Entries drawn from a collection
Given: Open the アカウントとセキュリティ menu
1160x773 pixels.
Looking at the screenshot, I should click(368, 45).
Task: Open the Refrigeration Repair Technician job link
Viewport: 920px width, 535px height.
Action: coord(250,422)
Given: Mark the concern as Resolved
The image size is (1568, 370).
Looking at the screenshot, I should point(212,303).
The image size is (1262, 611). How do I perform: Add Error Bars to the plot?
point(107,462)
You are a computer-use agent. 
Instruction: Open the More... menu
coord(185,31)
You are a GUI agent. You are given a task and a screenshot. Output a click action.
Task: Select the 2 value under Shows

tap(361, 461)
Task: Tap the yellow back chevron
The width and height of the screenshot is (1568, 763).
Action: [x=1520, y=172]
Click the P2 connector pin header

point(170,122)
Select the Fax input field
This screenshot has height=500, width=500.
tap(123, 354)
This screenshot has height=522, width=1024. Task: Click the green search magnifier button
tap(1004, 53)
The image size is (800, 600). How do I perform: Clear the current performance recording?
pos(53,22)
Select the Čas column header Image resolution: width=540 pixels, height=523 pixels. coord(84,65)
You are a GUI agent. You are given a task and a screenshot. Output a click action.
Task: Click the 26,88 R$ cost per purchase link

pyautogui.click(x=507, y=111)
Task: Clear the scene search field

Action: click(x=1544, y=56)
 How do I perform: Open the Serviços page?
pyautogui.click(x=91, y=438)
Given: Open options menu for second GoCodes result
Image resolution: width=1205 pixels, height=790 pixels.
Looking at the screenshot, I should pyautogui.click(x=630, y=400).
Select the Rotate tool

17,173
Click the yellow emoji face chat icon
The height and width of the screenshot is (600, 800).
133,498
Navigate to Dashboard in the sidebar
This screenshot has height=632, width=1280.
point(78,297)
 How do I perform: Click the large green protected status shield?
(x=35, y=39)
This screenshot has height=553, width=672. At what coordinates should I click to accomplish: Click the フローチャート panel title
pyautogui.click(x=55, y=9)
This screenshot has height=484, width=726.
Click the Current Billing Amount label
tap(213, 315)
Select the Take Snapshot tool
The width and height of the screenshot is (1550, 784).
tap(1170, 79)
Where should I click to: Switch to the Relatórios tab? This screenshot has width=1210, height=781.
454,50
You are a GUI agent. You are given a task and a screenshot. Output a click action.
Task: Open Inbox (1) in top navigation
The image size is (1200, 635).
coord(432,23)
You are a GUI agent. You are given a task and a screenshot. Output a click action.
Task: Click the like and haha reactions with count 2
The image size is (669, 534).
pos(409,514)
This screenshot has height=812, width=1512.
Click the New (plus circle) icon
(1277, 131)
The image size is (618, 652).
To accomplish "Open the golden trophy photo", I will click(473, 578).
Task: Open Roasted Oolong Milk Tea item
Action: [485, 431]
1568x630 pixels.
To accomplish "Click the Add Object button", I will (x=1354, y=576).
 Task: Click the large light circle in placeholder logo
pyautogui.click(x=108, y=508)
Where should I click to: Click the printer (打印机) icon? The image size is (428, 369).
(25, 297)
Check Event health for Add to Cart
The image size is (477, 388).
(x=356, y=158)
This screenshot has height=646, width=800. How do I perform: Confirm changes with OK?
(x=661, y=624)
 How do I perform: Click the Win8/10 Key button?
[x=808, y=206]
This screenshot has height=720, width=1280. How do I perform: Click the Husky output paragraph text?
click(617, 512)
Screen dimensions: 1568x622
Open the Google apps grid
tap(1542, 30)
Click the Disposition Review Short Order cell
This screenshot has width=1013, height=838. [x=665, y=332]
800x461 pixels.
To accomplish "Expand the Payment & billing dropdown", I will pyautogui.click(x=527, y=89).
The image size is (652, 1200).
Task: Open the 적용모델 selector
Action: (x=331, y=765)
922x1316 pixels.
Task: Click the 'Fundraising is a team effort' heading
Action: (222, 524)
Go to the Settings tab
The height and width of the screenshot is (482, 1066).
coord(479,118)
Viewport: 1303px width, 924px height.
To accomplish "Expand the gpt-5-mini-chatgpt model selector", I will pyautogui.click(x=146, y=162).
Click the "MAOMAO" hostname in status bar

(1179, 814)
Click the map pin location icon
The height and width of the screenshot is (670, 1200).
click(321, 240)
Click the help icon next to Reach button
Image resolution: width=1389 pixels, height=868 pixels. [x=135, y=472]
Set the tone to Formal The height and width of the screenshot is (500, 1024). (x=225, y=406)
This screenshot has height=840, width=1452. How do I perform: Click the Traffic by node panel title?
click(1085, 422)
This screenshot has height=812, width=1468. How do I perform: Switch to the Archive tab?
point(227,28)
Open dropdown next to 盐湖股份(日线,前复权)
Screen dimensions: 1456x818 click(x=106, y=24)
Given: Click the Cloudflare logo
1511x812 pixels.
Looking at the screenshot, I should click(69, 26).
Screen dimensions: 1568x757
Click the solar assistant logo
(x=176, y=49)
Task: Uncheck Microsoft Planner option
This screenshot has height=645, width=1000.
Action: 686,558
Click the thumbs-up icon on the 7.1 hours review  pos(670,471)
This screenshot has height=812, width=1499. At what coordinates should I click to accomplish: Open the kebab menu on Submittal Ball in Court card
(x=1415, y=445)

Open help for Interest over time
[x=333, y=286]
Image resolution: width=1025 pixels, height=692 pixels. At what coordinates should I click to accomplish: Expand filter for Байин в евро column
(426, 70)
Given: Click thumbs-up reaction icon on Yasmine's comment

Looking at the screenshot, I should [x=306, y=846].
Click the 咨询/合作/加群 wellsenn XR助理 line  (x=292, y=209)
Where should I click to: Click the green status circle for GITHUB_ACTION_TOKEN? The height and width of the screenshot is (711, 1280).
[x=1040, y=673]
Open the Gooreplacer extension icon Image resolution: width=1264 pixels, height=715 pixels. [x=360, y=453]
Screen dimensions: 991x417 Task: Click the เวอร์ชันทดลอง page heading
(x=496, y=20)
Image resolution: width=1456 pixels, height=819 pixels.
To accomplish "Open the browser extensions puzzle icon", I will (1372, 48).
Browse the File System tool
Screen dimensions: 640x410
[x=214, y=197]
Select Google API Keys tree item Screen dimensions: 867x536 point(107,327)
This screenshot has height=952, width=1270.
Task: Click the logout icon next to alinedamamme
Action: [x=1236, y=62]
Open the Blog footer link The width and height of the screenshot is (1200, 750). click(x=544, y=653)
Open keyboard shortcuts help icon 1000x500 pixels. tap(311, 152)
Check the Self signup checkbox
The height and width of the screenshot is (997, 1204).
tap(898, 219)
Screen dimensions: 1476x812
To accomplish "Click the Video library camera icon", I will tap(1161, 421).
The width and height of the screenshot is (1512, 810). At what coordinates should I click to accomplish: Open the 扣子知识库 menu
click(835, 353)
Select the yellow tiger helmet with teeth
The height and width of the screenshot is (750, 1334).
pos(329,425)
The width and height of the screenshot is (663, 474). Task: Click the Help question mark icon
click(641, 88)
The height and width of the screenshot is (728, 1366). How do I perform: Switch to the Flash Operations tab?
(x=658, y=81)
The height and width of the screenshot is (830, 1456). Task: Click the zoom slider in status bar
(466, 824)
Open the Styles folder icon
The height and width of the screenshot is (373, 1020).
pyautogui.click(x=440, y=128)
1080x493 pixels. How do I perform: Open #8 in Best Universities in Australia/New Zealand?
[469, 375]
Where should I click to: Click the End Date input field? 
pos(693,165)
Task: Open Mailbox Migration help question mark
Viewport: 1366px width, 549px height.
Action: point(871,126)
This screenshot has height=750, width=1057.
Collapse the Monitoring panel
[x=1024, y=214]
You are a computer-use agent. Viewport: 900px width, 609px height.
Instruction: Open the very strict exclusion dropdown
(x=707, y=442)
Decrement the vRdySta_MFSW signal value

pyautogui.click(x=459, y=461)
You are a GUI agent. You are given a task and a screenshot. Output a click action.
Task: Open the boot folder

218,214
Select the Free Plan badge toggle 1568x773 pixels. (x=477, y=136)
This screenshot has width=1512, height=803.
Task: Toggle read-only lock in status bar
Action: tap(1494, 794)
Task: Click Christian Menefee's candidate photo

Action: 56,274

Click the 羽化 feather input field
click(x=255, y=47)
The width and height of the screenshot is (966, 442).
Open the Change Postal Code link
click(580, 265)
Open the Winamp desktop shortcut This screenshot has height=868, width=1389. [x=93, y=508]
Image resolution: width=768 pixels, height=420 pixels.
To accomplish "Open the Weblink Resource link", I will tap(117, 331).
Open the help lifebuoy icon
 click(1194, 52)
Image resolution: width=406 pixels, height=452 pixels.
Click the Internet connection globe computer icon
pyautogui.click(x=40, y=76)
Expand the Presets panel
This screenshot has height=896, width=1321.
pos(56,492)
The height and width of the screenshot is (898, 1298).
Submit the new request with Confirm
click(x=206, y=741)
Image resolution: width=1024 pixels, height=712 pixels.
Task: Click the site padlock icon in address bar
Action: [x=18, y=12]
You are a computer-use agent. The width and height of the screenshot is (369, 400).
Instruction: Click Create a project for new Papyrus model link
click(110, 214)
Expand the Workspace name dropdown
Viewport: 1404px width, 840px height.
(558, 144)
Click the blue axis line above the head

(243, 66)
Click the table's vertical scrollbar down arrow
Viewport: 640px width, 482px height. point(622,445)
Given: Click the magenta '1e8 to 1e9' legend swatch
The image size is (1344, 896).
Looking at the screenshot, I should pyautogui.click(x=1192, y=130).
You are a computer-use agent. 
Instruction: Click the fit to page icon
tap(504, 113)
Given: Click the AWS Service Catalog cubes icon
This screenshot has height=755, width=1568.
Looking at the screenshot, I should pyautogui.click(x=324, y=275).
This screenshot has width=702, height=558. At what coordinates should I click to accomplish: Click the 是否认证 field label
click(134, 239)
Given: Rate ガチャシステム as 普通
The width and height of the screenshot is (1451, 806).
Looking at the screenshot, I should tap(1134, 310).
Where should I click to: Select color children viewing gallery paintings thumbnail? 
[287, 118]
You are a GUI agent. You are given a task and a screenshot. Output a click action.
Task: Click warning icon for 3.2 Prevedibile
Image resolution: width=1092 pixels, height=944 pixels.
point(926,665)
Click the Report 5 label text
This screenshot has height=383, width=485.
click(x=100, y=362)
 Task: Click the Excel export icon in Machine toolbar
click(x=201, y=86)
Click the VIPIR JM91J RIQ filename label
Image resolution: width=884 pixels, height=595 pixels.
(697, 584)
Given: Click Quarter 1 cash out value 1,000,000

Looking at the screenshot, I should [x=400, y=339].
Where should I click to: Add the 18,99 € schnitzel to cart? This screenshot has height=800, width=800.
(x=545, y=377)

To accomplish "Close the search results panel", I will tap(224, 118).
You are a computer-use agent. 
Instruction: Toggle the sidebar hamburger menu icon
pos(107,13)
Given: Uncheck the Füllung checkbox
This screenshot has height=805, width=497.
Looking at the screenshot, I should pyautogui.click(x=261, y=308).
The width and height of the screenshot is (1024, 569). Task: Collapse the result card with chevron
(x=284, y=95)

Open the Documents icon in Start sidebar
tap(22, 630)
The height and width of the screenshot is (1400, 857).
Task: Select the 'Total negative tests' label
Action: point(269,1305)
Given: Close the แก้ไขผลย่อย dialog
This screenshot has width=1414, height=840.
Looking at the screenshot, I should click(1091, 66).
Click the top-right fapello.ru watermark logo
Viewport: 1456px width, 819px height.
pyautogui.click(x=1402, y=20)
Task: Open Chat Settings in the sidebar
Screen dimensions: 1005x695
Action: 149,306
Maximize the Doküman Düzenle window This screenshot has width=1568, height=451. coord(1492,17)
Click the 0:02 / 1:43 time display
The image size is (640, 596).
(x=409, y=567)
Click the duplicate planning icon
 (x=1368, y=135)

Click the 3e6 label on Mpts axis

_Task brief_:
Please reproduce, word for word, the stretch of the data above from the line containing "1080x493 pixels. How" through the line containing "Action: point(871,126)", including both of those lines.

_Correct response_:
1080x493 pixels. How do I perform: Open #8 in Best Universities in Australia/New Zealand?
[469, 375]
Where should I click to: Click the End Date input field? 
pos(693,165)
Task: Open Mailbox Migration help question mark
Viewport: 1366px width, 549px height.
Action: point(871,126)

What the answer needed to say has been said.